* REQUIREMENT: Begin at the line below that holds "Given: Open the Meeting Chat chevron dropdown" and end at the line that holds "The height and", transcribing each line exactly and skipping any picture.

* EXCERPTED RECORDS:
• • • • •
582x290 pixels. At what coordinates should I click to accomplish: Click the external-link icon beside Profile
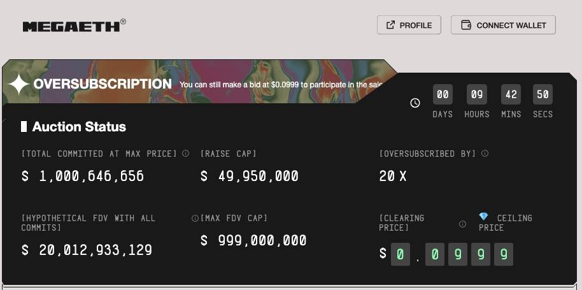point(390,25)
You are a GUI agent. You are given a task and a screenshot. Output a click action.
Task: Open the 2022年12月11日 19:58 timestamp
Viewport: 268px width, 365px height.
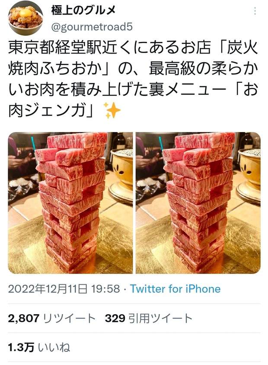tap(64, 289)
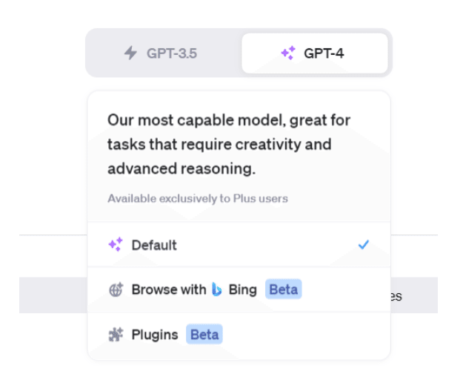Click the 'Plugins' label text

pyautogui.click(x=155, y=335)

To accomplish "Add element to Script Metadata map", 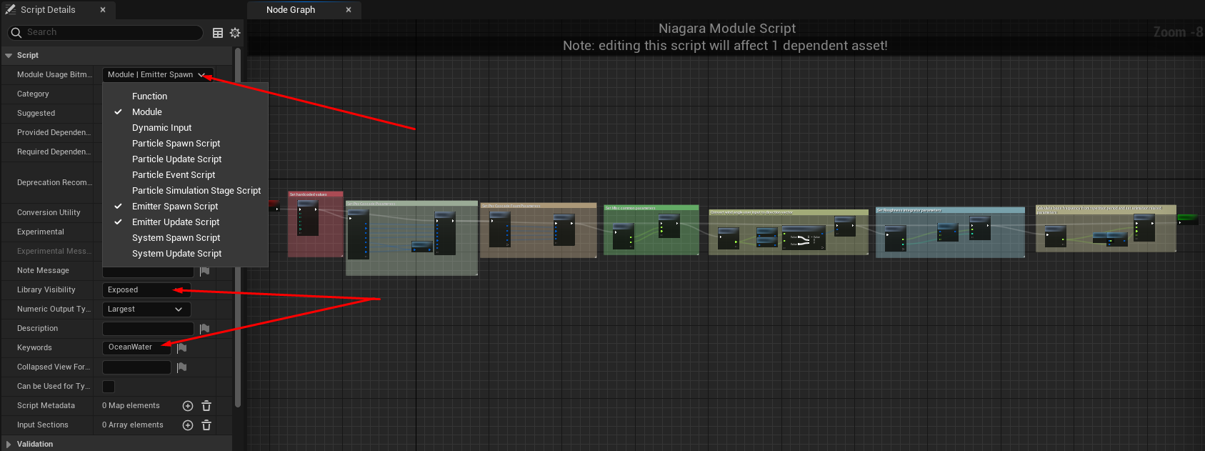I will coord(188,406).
• • • • •
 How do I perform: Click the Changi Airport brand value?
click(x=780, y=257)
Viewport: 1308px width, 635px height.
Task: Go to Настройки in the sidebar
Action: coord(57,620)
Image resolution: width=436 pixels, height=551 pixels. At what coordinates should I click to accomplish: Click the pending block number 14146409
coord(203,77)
• • • • •
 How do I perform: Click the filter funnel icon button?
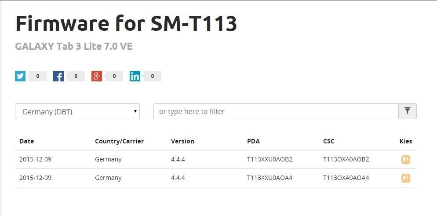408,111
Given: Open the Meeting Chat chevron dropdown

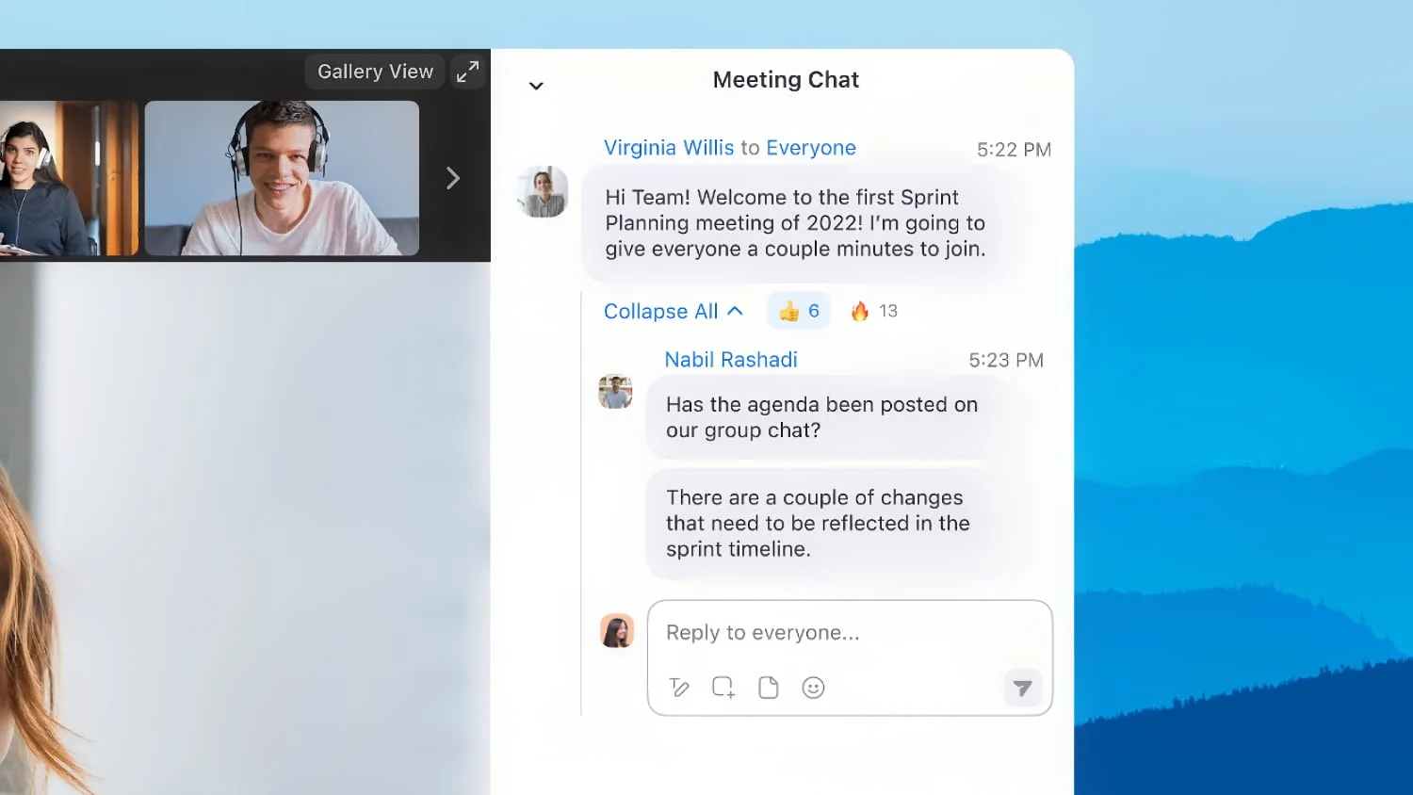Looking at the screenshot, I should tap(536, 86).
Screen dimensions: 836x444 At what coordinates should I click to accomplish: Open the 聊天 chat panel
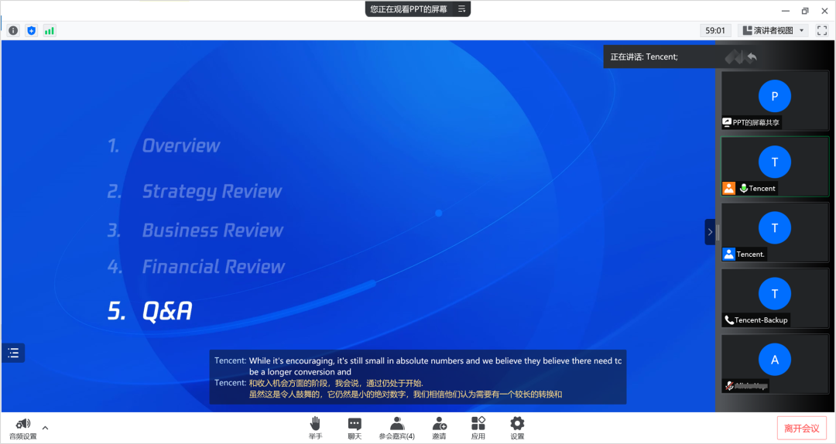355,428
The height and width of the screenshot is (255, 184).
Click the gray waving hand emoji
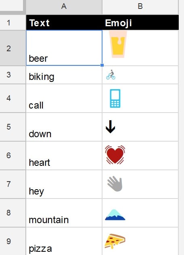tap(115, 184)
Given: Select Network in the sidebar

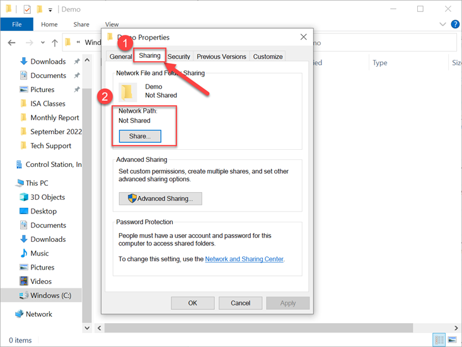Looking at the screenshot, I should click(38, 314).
• • • • •
* RESULT BELOW:
Given: Open the Meeting Chat chevron dropdown

Looking at the screenshot, I should tap(536, 86).
Screen dimensions: 836x444 At what coordinates should I click to accomplish: Open the 聊天 chat panel
355,428
The height and width of the screenshot is (255, 184).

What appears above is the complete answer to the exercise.